Amongst others, _Guy_ was a term by which, no doubt, the Druids were
very early designated, and is cognate, with the Italian _Guido_ and our
own _Guide_, to the Latin _cuidare_, which would give it great
appropriativeness when applied to the offices of teachers and leaders,
with which these lordly flamens were invested. Narrowly connected with
their rites, the term has descended to the present day, as is decidedly
shown in the French name of the mistletoe, _le Gui_, and as denoting the
priesthood. The common cry of the children at Christmas in France, _au
gui l'an neuf_, marks the winter solstice, and their most solemn
festival; so _ai-guil-lac_, as the name of new year's gifts, so
necessary and expensive to a Frenchman, which they particularly bear in
the diocese of Chartres, can only be explained by referring it to the
same origin.
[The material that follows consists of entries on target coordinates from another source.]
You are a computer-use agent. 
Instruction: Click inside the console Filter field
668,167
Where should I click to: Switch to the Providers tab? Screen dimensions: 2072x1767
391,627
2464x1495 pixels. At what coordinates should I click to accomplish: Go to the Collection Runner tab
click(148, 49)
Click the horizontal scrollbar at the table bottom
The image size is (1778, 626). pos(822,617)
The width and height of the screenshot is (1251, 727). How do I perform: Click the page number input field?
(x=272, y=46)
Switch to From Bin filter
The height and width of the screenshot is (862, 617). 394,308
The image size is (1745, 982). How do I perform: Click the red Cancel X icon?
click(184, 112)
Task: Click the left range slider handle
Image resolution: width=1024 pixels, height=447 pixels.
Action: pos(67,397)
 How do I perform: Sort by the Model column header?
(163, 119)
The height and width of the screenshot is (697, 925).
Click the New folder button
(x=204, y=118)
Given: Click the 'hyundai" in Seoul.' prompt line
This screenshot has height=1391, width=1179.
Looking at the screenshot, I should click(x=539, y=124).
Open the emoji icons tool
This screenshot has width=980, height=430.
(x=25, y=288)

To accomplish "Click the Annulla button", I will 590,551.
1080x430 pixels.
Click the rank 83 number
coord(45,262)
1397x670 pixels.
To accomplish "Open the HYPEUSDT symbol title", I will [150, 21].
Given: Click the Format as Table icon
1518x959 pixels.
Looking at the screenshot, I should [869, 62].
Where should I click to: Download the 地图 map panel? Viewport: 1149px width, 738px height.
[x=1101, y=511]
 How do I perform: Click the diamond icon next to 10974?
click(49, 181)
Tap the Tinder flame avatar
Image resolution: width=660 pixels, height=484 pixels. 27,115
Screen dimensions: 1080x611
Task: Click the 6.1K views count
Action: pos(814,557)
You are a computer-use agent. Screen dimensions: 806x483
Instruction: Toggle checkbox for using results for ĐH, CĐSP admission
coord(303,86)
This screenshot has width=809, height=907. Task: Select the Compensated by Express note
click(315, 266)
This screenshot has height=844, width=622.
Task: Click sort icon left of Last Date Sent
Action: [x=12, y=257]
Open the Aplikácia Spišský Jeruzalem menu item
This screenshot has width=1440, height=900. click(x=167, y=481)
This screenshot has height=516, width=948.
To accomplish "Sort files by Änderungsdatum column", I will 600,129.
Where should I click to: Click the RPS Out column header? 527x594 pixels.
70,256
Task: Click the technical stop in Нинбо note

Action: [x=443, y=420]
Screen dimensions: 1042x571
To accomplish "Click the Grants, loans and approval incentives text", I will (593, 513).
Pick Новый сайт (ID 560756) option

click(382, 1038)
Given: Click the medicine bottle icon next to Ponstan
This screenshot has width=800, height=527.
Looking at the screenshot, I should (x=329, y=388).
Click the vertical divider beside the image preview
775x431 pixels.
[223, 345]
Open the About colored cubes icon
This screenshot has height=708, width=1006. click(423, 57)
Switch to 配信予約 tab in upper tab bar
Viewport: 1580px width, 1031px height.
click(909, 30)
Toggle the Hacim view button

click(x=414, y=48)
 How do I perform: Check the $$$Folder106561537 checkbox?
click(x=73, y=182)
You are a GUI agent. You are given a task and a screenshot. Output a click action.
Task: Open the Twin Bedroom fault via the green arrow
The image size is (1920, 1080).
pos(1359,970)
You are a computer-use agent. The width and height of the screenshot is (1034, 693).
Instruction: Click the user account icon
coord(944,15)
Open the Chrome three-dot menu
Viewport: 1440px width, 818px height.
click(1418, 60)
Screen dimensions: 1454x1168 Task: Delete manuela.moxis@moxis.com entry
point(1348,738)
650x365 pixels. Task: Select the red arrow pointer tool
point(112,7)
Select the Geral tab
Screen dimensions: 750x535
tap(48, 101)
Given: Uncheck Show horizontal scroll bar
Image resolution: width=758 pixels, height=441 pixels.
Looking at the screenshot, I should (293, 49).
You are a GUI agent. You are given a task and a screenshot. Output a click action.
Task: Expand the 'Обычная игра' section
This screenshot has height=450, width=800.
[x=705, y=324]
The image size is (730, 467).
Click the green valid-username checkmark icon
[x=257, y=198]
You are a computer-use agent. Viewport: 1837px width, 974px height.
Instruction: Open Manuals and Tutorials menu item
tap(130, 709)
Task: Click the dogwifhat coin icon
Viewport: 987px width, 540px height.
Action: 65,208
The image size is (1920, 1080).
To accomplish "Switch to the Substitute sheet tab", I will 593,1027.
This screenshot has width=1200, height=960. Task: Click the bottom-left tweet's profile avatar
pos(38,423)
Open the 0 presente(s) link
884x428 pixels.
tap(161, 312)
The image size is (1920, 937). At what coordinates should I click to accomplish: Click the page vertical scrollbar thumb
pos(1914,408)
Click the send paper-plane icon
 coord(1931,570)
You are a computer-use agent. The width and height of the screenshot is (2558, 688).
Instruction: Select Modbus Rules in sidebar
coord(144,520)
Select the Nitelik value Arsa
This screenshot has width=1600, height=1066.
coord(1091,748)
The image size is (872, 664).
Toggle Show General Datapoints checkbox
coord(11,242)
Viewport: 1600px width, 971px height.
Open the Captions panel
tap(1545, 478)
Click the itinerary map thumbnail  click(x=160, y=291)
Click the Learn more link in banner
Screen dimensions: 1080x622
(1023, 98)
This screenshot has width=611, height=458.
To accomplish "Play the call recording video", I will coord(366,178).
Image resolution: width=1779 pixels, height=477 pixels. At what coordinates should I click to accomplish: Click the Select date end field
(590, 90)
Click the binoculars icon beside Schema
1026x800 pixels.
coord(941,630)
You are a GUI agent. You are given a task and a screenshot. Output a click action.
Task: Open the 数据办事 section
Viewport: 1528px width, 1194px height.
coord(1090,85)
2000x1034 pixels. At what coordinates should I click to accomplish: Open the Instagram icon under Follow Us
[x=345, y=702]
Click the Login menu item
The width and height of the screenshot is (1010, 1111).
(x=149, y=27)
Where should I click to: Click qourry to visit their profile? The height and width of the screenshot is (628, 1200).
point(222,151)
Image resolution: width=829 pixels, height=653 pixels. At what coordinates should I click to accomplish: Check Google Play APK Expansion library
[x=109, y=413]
In the French vocabulary at present this word, as I have
before observed, is restricted to the mistletoe, the _viscum album_ of
Linnaeus: but in Germany we have pretty much the same conversion of a
favourite druidical plant, the trefoil, or shamrock, and the cinquefoil;
both of them go in Bavaria and many other parts of Germany under the
name of _Truten-fuss_, or Druid's foot, and are thought potent charms in
guarding fields and cattle from harm; but there too, as with us,
possibly the oldest title of guy, the term Druid, has grown into a name
of the greatest disgrace: "_Trute, Trute, Saudreck_," "Druid, Druid, sow
dirt," is an insulting phrase reserved for the highest ebullitions of a
peasant's rage in Schwaben and Franken.